We are examining the pharmacological profile of tropine and tropine analogues on opioid-induced respiratory depression (OIRD). We report here the effects of Ibutropin (isobutyric tropine ester, tropine isobutyrate) on changes in ventilatory parameters, Alveolar-arterial (A-a) gradient (index of alveolar gas-exchange), arterial blood-gas (ABG) chemistry (pH, pCO₂, pO₂, sO₂), sedation (righting reflex), and antinociception (tail-flick latency) in freely-moving male Sprague Dawley rats elicited by prior injection of fentanyl. The injection of fentanyl (75 μg/kg, IV) produced (a) substantial decreases in frequency of breathing, tidal volume and minute ventilation, and changes in other ventilatory parameters, and (b) increases in A-a gradient (i.e., mismatch in alveolar ventilation-perfusion) that were accompanied by decreases in arterial blood pH, pO₂ and sO₂, and increases in pCO₂, responses consistent with reduced ventilatory drive. An injection of Ibutropin (200 μmol/kg, IV) given 5 min after fentanyl (75 μg/kg, IV) elicited an immediate and sustained reversal of the adverse effects of fentanyl on recorded ventilatory parameters, A-a gradient and ABG chemistry. Additionally, Ibutropin reduced the sedative, but not analgesic, actions of fentanyl.

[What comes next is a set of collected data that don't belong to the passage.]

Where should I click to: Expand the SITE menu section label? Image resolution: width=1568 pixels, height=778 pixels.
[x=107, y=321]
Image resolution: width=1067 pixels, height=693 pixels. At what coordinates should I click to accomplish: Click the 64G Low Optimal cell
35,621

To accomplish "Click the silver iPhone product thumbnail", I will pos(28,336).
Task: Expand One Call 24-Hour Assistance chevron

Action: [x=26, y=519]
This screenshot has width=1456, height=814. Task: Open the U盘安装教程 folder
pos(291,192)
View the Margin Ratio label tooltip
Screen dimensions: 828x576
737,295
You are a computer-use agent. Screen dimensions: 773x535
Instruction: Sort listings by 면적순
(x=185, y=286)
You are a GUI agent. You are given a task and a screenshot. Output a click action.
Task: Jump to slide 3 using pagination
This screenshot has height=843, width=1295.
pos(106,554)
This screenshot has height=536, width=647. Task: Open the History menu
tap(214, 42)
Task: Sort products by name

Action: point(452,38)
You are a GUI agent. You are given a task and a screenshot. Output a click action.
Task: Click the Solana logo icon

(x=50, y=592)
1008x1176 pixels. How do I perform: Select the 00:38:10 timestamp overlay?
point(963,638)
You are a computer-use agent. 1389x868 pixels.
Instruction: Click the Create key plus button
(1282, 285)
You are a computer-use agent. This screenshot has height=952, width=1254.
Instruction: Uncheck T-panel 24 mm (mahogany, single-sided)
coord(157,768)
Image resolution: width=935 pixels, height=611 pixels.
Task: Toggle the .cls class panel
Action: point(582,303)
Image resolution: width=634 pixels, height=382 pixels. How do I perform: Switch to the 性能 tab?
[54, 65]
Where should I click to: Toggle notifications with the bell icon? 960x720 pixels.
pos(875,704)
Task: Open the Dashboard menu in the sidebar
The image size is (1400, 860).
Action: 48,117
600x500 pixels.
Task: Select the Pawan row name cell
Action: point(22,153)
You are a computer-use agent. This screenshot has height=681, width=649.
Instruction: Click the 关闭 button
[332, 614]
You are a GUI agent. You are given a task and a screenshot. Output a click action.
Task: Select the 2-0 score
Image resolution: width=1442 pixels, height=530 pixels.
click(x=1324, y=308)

These findings show that Ibutropin has the profile to be advantageous for development as an agent to reverse OIRD. Since previous research has shown that tropine itself contrarily worsens the deleterious actions of fentanyl, we conclude that the positive actions of Ibutropin arise from its ability as an ester to readily enter cells and interrupt the events elicited by fentanyl in ventilatory control pathways, but not those driving the analgesic actions of fentanyl. Therefore, these findings reveal that Ibutropin has the profile to be advantageous for development as an agent to reverse OIRD.